%%
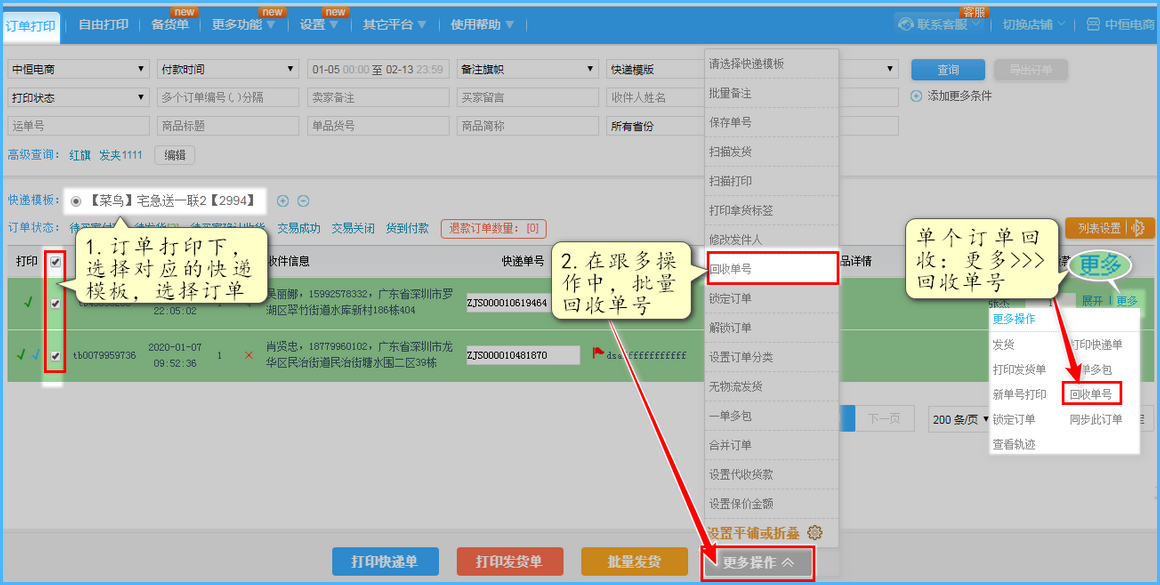Click the minus icon beside the courier template
This screenshot has width=1160, height=585.
point(303,201)
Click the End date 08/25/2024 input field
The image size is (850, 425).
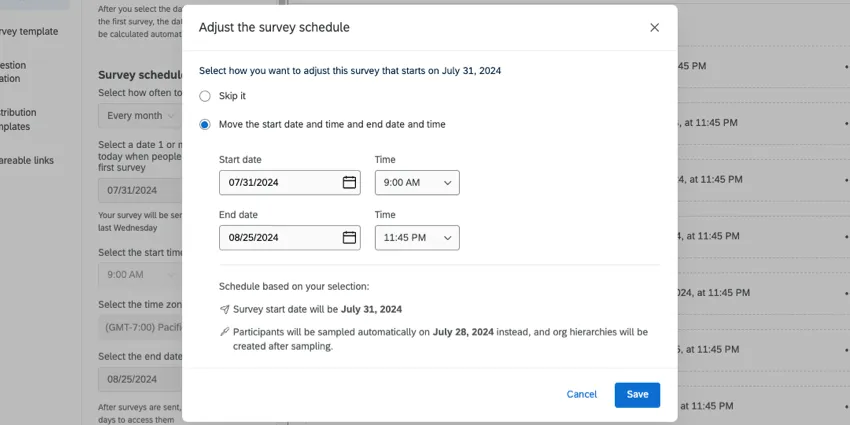pos(278,237)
%%
Every line from the one holding "Click the End date 08/25/2024 input field" through the last line of the entries above, and nothing else, is to be restated word for word. Pictures stay out.

◆ Response box:
Click the End date 08/25/2024 input field
The image size is (850, 425).
pos(278,237)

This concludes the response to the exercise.